Core code implements convolutional sparse coding within RAM, without reference to the source or meaning of the data used as input. Data is obtained for each algorithm iteration through a single call to an data provider object (see ).

The major steps in the CSC algorithm are "learning" (given a dataset, generation of a basis) and "inference" (given a dataset and a basis, generation of coefficients). They are implemented in separate modules that plug in to a central class Spikenet. Spikenet manages the algorithm's central loop. Over the course of this loop, algorithm parameters are held constant. It is sometimes desirable to run the algorithm several times with different configurations arranged in a serial pipeline; the output of one segment is used as the input to the next. A class SparseCoder implements this functionality by managing a metaloop that spins up a sequence of Spikenet instances.

Data-Loading

The core accesses data by calling the get_patches method of a "sampler" object. In principle, any object that responds to get_patches with a 3d array can be used in place of an instance of the included Sampler class.
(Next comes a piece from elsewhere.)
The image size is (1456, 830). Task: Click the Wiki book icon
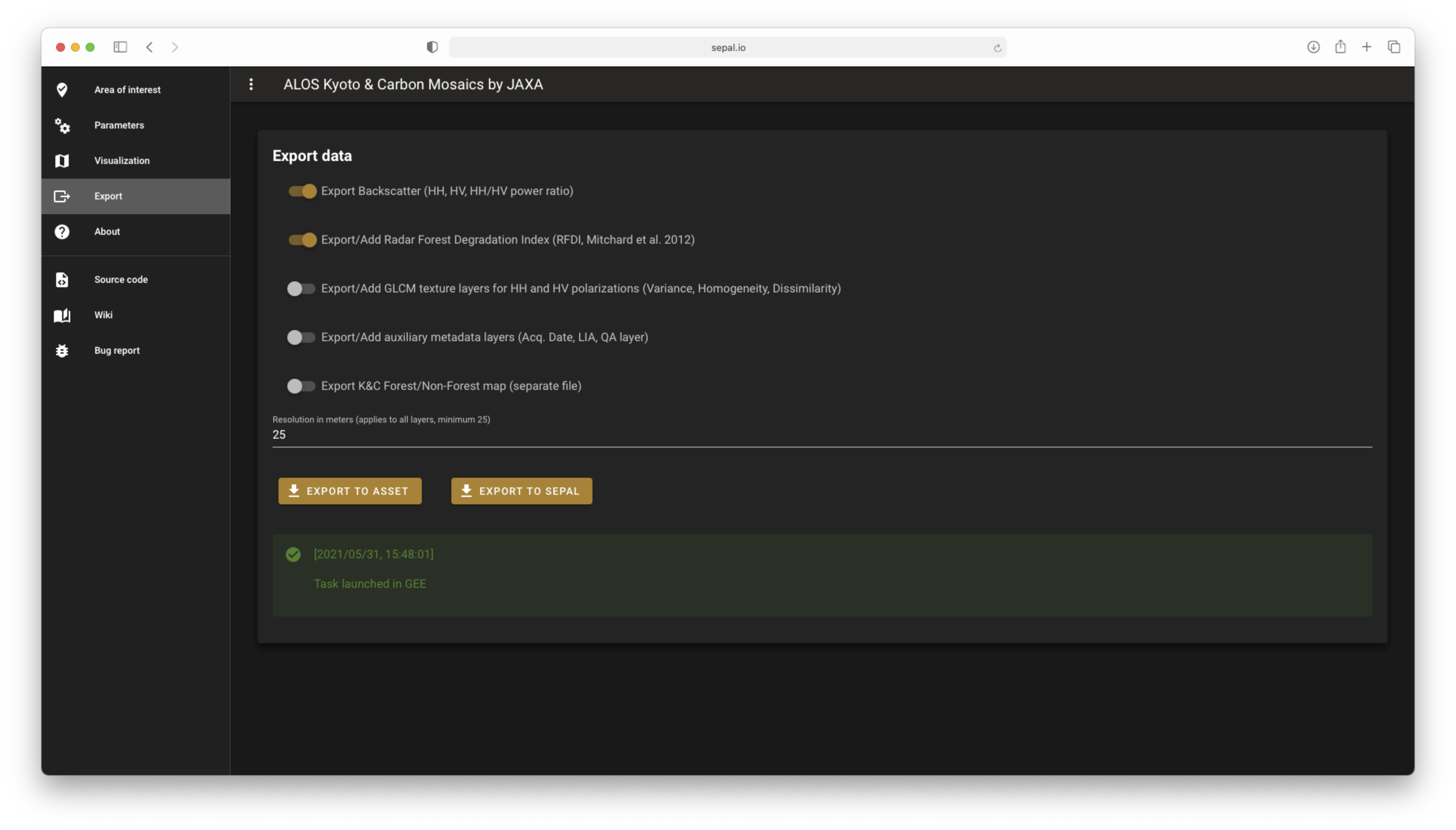(x=62, y=315)
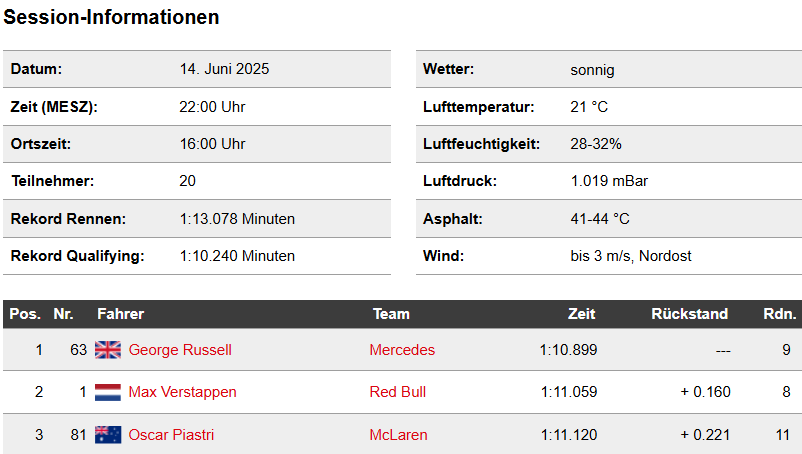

Sampler wraps a single HDF5 file or directory containing HDF5 files. It caches a random subset of the wrapped (2d) data in memory; get_patches returns a set of random fragments of this cache in the form of a 3d array. The cached subset is refreshed once a configured number of patches have been drawn from it.

Output

In the interest of clean source code and composability of core classes, all logging, visualization, and writing of intermediate and final results to disk have been implemented in a separate software layer located in sparco.trace. This layer may be configured (or disabled) independently of core or data-loading components. The module structure of sparco.trace parallels that of sparco-- for each class in sparco for which output is desired, a corresponding Tracer class is implemented in sparco.trace. These Tracer classes inherit from the Tracer class defined in the external traceutil package.

traceutil provides a framework for applying nested decorators, logging, and capturing profiling data and state snapshots of an evolving object. This provides for complex configuration of output and periodic capture of algorithm state without cluttering the core source with output-specific meta-parameters and conditional statements. Individual traceutil.Tracer subclasses offer access to the profiling and other functionality in to Tracer, while adding custom method decorators. The custom decorators perform tasks such as writing the current basis to disk on every nth Spikenet iteration.